Marijuana Use Could Make COVID Breakthrough Cases More Likely

Marijuana use may lead to a significantly higher risk of contracting COVID-19 despite being fully vaccinated, according to the results of a new study.

The study was published Tuesday in the journal World Psychiatry and focused on COVID-19 "breakthrough" infections in fully vaccinated people diagnosed with substance use disorder (SUD), a condition that involves uncontrolled dependence on substances including marijuana, alcohol, cocaine, opioids and tobacco. While breakthrough infections were seen in 3.6 percent of vaccinated people without SUD, the study found that 7 percent of those with SUD had breakthrough infections.

At 7.8 percent, the risk of breakthrough infections was highest among those with marijuana use disorder. For every other type of substance, the apparently increased risk of contracting COVID-19 after being fully vaccinated disappeared when researchers accounted for factors like underlying health conditions, housing difficulties or economic hardships. The study speculated that the increased risk that remained in those using marijuana could be due to behavioral differences or the effects that the drug has on lungs or the immune system.

"Patients with cannabis use disorder, who were younger and had less comorbidities than the other SUD subtypes, had higher risk for breakthrough infection even after they were matched for adverse socioeconomic determinants of health and comorbid medical conditions with non-SUD patients," the researchers wrote. "Additional variables, such as behavioral factors or adverse effects of cannabis on pulmonary and immune function, could contribute to the higher risk for breakthrough infection in this group."

Marijuana Breakthrough COVID-19 Infections Vaccine Study Risk
A new study suggests that those who use marijuana and have substance use disorder are at a higher risk of developing breakthrough infections of COVID-19 despite being fully vaccinated. This undated file photo shows a seated person holding a lighter to a joint. Inside Creative House/Getty

The study also found that those who received the Pfizer/BioNTech vaccine were at a greater risk of breakthrough infection than those who received the Moderna vaccine—findings that are in line with other research that has suggested the Moderna vaccine offers more protection against highly contagious Delta variant. Antibodies that protect against the virus are also believed to diminish in Pfizer recipients faster than in those who received the Moderna vaccine.

The study was led by researchers at the National Institute on Drug Abuse (NIDA), which is part of the National Institutes of Health. It is not clear that the conclusions of the study apply to casual or medical marijuana users, as it was narrowly focused on those with SUD. The researchers noted that, despite the apparently increased risk of breakthrough infections, the overall rate of infection in fully vaccinated people with SUD was still low when compared to the unvaccinated.

"First and foremost, vaccination is highly effective for people with substance use disorders, and the overall risk of COVID-19 among vaccinated people with substance use disorders is very low," NIDA Director Dr. Nora D. Volkow, one of the study's lead authors, said in a statement. "We must continue to encourage and facilitate COVID-19 vaccination among people with substance use disorders, while also acknowledging that even after vaccination, this group is at an increased risk and should continue to take protective measures against COVID-19."
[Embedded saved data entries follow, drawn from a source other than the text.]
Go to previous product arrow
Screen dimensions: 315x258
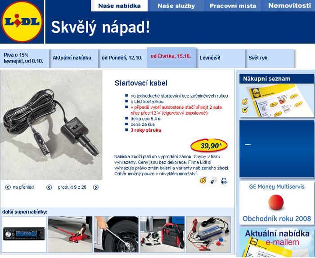coord(49,187)
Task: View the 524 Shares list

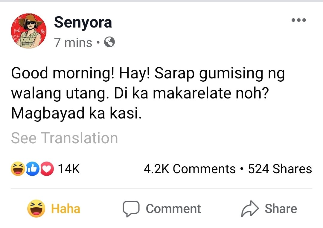Action: point(280,169)
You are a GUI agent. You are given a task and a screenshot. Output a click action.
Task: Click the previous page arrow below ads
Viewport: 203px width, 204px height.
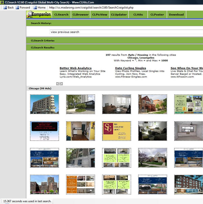58,83
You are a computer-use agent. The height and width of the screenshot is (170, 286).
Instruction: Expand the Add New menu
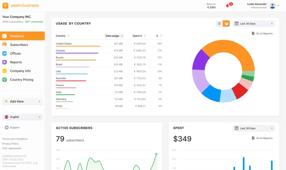tap(22, 101)
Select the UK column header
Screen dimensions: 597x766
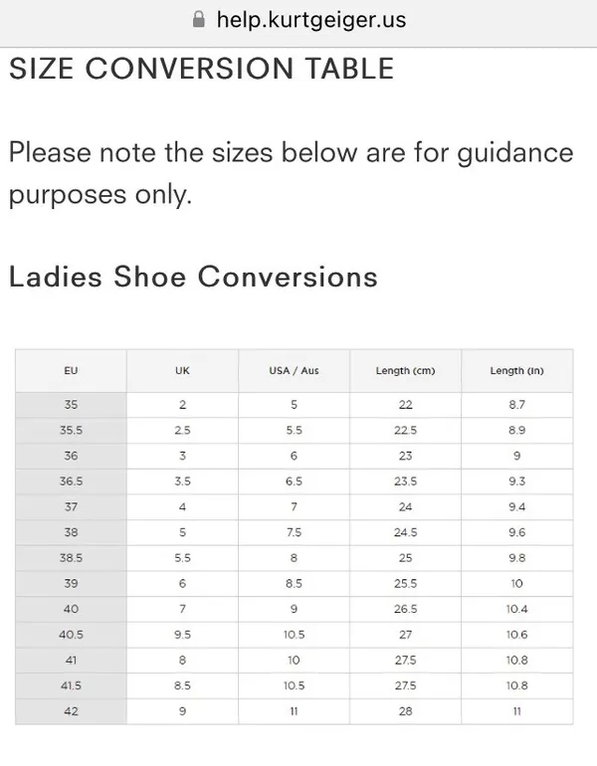pos(183,371)
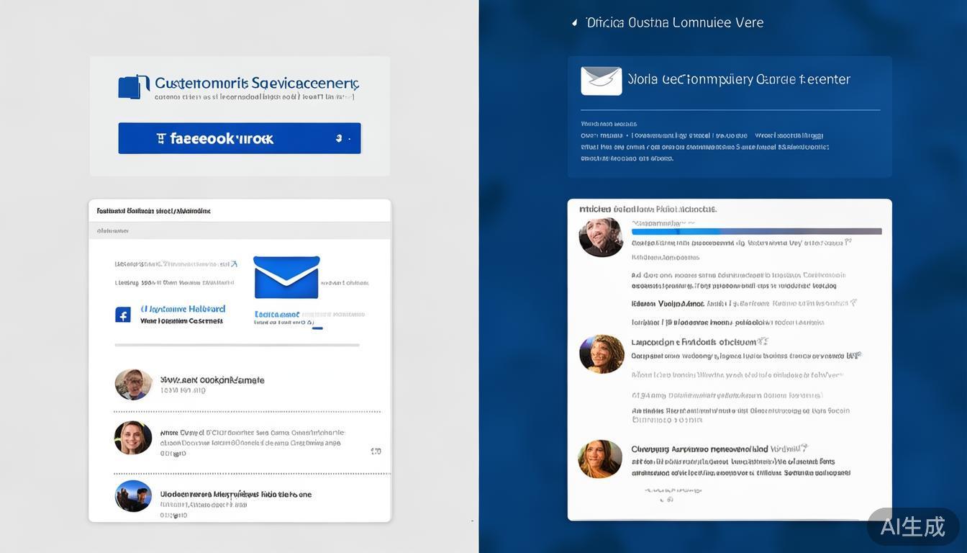Image resolution: width=967 pixels, height=553 pixels.
Task: Click the middle profile photo in right panel
Action: (601, 354)
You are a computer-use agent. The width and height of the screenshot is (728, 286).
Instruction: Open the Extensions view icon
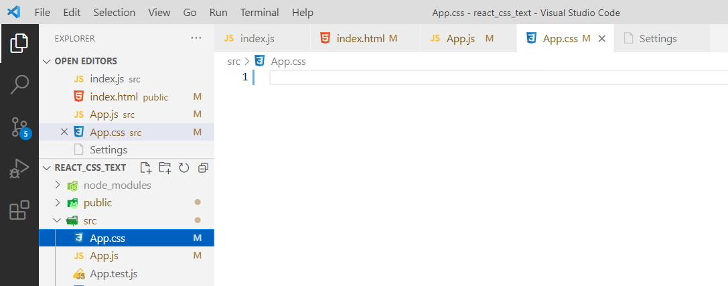(x=19, y=210)
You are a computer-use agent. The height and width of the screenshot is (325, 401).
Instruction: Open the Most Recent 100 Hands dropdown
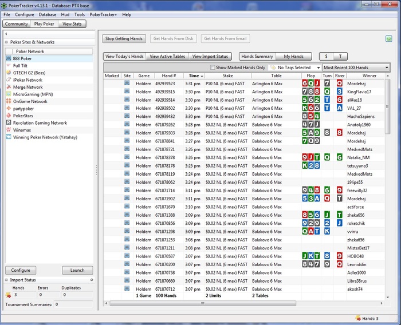pos(355,68)
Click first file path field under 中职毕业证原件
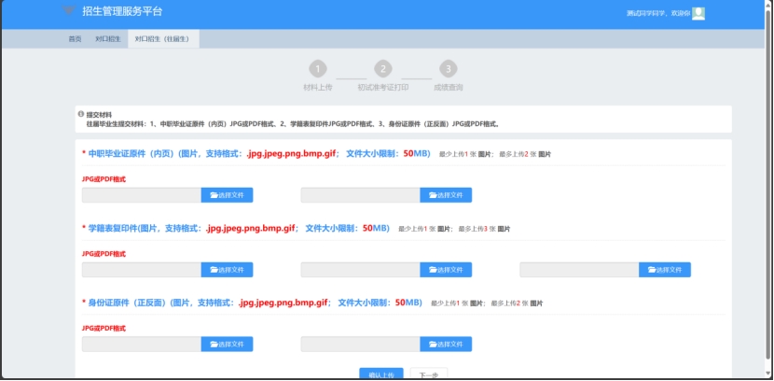Viewport: 774px width, 381px height. coord(142,195)
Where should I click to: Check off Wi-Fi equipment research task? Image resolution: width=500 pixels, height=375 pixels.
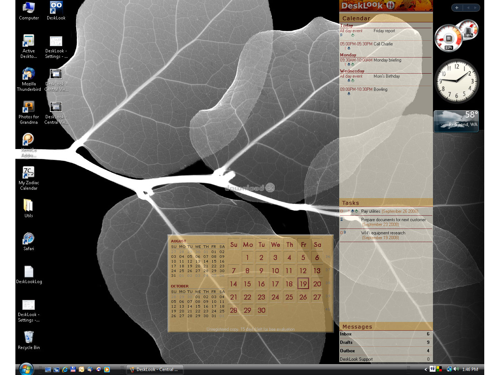[x=341, y=233]
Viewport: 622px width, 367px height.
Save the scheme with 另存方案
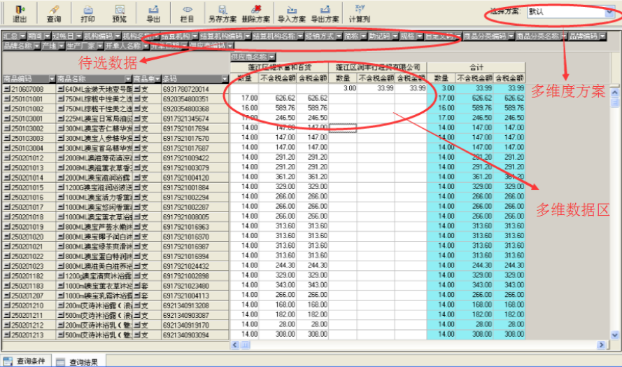tap(222, 13)
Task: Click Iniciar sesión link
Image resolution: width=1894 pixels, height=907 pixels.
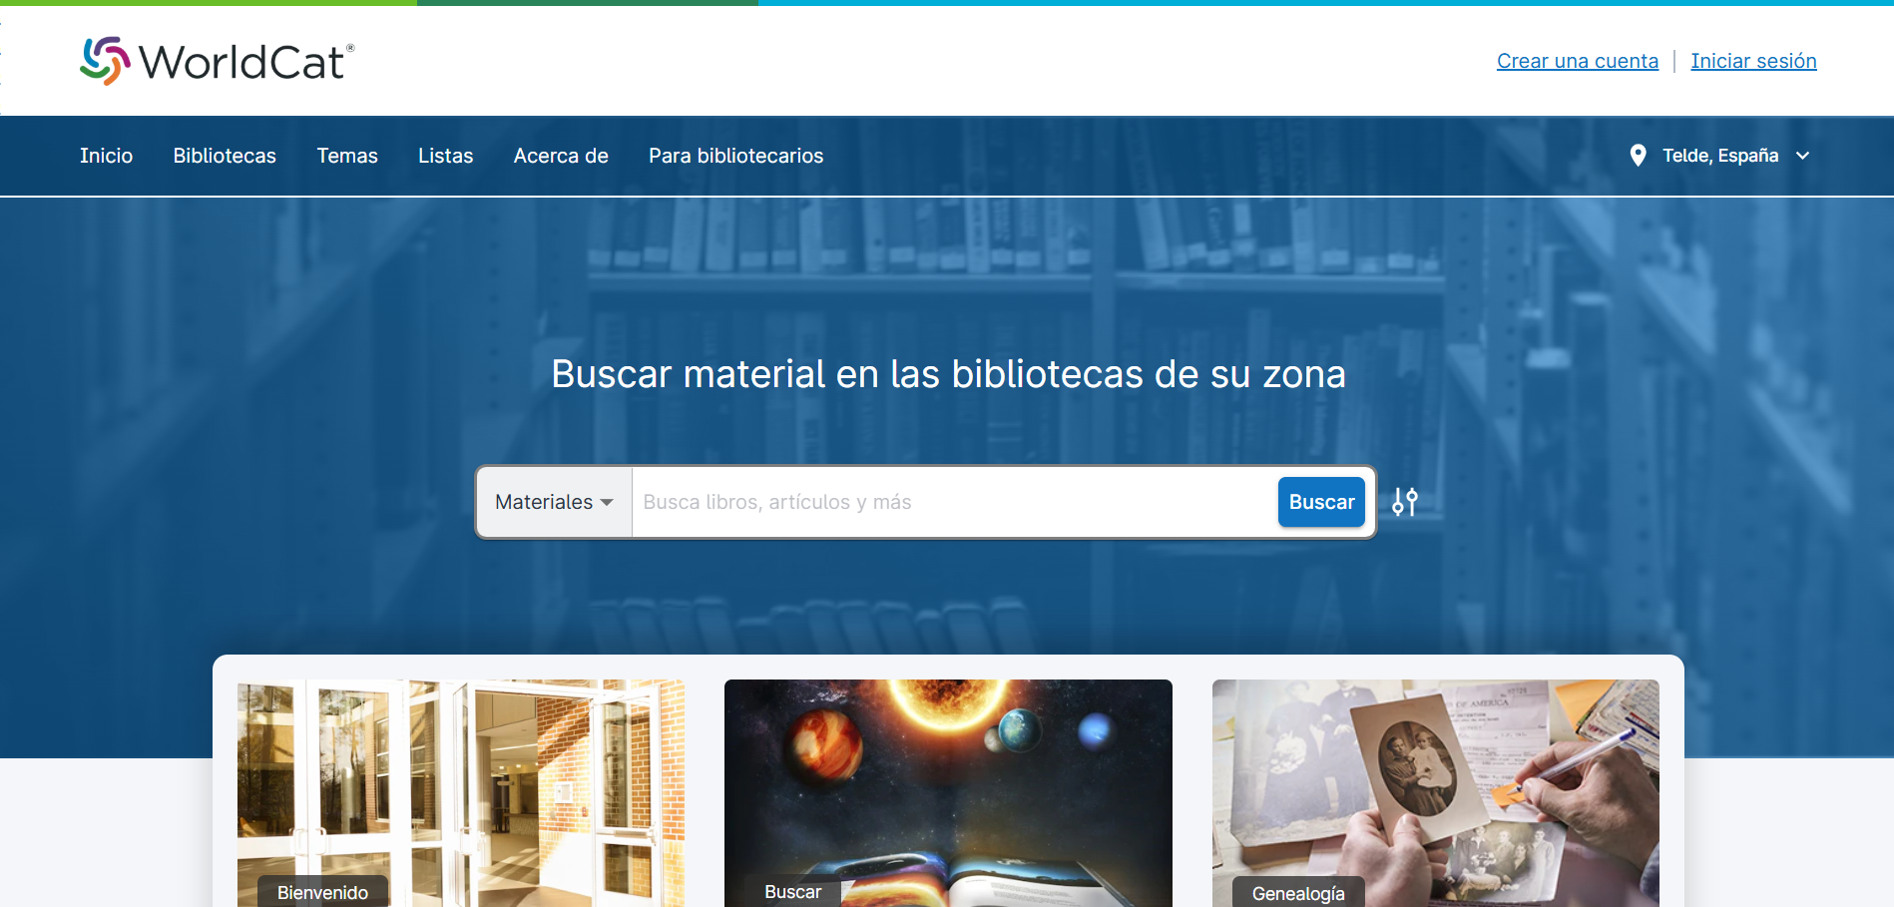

Morgan Fox, media relations director for the National Cannabis Industry Association, said in a statement to Newsweek that because the study was "limited to individuals with problematic cannabis consumption patterns," others who consume cannabis should use it "responsibly" and take "precautions to not engage in behaviors that put you at greater risk of pathogen transmission, regardless of whether those behaviors are related to your cannabis consumption."

"This study is limited to people with 'substance use disorder' which is a very small subset of cannabis consumers," Fox said. "This is merely correlation and does not show a causal relationship ... individual behavior patterns and social conditions may be a major contributing factor above and beyond simply exhibiting problematic substance use patterns, such as lack of access to reliable information, sharing joints, etc."

"Clearly more study is welcome and necessary, but it is important not to overstate or misrepresent the very inconclusive results presented in this particular research and ensure that cannabis consumers are accurately informed about what the newest research actually indicates," added Fox.

Update (10/7, 4:52 p.m.): This article has been updated to include a statement from Morgan Fox, media relations director for the National Cannabis Industry Association.